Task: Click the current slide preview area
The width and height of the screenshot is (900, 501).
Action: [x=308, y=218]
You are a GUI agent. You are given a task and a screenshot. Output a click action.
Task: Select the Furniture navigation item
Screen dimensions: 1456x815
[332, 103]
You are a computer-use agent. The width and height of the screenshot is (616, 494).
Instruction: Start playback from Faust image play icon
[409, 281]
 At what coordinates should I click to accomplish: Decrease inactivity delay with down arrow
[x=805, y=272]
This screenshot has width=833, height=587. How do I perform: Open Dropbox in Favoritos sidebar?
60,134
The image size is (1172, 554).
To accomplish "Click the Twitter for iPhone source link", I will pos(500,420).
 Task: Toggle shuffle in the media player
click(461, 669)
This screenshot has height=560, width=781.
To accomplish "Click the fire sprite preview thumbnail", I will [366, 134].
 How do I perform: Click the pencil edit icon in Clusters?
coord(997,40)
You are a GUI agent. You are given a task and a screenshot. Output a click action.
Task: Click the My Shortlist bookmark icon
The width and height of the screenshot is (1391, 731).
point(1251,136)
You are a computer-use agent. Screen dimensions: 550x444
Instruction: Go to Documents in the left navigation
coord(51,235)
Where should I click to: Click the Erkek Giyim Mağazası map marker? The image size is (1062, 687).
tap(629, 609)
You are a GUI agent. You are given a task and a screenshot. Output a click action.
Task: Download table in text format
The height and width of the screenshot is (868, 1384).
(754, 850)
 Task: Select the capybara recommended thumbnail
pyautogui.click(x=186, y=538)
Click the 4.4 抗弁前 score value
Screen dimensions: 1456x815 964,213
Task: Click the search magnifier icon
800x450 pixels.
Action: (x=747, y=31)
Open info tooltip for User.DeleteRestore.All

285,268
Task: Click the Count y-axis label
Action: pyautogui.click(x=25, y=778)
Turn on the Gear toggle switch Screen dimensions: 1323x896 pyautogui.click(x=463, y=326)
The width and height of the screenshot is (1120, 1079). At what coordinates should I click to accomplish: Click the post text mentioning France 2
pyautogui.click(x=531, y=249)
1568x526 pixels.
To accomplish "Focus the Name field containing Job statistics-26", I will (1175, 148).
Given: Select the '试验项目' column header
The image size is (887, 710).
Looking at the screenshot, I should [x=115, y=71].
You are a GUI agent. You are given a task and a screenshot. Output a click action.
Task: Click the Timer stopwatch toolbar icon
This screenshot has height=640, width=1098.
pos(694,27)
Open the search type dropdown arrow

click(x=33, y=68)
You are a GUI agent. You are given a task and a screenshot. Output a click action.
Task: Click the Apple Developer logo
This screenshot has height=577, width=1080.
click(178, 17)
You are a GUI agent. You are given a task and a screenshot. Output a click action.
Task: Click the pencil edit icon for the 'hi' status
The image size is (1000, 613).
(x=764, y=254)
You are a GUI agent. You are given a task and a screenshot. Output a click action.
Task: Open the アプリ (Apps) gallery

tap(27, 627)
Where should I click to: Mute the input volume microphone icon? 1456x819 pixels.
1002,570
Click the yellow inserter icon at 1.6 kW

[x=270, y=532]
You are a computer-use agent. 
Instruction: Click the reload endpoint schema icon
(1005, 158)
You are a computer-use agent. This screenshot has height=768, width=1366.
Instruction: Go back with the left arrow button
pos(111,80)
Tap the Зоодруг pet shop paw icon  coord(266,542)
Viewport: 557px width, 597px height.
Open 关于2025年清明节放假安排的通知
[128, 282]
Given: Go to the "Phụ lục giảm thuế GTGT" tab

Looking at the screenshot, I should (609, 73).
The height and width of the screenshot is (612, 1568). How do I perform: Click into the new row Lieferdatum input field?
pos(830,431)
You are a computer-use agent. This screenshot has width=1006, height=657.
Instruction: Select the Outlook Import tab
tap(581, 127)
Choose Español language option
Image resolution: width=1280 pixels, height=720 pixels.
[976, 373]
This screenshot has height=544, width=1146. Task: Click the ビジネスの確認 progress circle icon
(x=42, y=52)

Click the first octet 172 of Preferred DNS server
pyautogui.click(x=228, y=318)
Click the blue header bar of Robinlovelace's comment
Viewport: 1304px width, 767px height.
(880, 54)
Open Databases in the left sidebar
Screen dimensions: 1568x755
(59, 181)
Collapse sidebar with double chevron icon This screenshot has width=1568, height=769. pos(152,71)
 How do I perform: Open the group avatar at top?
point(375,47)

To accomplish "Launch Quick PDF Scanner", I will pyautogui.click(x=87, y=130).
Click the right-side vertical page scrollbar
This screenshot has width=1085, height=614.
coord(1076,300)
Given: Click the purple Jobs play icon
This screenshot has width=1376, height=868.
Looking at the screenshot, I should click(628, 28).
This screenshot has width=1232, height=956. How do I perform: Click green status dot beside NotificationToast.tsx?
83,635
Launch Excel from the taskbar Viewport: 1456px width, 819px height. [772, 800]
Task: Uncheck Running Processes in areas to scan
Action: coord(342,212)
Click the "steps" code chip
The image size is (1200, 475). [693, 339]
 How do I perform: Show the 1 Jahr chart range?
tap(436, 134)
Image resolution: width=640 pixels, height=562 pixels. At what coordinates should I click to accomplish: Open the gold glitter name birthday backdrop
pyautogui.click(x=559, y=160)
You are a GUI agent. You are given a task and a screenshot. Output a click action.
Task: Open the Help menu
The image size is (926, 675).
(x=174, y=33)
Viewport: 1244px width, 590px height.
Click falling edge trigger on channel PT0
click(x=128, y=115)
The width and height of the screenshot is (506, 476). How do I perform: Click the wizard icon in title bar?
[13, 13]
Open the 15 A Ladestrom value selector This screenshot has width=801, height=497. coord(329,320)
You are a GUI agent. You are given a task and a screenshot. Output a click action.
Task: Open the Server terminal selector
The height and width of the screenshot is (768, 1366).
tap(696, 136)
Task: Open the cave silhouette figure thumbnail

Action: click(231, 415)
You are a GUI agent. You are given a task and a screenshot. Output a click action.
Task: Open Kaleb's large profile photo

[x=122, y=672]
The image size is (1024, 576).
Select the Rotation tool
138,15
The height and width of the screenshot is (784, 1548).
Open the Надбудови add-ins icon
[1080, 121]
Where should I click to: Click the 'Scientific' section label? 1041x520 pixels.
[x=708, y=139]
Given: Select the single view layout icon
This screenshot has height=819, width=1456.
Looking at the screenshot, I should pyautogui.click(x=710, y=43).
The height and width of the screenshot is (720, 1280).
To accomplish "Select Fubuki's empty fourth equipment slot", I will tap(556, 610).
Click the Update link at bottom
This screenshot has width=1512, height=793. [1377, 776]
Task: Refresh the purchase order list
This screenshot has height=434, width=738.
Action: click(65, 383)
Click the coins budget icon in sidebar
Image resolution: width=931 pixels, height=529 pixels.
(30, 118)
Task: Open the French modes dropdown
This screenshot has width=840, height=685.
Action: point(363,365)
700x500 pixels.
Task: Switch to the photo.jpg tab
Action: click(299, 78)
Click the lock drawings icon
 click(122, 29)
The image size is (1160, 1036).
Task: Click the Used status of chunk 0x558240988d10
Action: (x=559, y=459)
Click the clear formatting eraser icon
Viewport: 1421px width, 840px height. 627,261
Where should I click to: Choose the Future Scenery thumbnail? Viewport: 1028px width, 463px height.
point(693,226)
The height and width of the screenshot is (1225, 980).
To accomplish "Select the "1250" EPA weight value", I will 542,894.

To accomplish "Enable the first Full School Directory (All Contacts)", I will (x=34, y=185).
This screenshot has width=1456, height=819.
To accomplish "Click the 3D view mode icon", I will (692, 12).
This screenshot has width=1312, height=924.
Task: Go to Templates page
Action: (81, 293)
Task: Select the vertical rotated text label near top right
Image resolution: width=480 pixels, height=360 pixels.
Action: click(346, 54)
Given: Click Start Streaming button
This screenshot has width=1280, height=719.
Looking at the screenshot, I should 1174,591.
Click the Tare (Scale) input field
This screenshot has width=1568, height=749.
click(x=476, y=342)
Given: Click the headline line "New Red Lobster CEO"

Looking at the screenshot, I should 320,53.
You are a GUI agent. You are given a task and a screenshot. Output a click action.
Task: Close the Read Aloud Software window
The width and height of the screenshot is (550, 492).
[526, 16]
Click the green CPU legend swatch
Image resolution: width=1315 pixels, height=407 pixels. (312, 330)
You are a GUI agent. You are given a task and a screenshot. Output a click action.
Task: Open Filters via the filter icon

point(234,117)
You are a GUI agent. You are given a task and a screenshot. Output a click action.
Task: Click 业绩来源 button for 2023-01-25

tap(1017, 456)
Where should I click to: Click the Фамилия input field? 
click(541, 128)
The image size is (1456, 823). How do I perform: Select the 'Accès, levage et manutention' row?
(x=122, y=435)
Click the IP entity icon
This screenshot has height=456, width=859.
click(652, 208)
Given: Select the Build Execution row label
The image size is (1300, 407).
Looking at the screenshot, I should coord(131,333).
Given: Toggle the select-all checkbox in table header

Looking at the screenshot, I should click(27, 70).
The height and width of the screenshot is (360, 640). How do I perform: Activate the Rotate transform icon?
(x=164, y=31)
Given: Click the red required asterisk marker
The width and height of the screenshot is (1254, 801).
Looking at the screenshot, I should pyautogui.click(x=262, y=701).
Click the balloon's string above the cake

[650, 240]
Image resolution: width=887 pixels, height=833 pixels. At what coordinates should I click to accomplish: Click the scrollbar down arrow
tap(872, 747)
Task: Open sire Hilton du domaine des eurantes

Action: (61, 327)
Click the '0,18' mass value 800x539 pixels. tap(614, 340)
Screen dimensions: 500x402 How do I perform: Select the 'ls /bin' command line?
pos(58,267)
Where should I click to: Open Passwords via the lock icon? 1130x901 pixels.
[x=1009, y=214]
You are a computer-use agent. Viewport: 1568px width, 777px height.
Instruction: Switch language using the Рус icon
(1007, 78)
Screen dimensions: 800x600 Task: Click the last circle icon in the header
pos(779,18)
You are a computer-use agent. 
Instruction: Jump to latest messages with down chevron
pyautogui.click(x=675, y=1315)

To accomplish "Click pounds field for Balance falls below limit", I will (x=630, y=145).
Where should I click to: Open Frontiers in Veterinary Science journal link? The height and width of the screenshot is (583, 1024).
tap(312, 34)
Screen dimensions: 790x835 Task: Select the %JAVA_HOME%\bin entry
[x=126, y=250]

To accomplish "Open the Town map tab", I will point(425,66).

_PROBLEM DETAILS_
Convert the items into a Markdown table with the columns No. and Line, numbering each line and leaving out blank lines. Begin at the start of the items and stop after the line that contains "[x=805, y=272]".

_ANSWER TO THE PROBLEM_
| No. | Line |
|---|---|
| 1 | Task: Click the current slide preview area |
| 2 | The width and height of the screenshot is (900, 501). |
| 3 | Action: [x=308, y=218] |
| 4 | You are a GUI agent. You are given a task and a screenshot. Output a click action. |
| 5 | Task: Select the Furniture navigation item |
| 6 | Screen dimensions: 1456x815 |
| 7 | [332, 103] |
| 8 | You are a computer-use agent. The width and height of the screenshot is (616, 494). |
| 9 | Instruction: Start playback from Faust image play icon |
| 10 | [409, 281] |
| 11 |  At what coordinates should I click to accomplish: Decrease inactivity delay with down arrow |
| 12 | [x=805, y=272] |